**Written request:**
Print the material below word for word, beginning with the line that contains "Check the BABY Audio IHNY-2 checkbox" and stopping after the line that contains "point(196,101)".

**Material supplied:**
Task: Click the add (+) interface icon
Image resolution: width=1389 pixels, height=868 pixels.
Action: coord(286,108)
* * *
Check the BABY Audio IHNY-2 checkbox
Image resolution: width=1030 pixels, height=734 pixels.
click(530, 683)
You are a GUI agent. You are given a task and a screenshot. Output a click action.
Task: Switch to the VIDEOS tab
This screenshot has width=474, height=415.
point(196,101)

**Task solution:**
Check the BABY Audio IHNY-2 checkbox
Image resolution: width=1030 pixels, height=734 pixels.
click(530, 683)
You are a GUI agent. You are given a task and a screenshot. Output a click action.
Task: Switch to the VIDEOS tab
This screenshot has width=474, height=415.
point(196,101)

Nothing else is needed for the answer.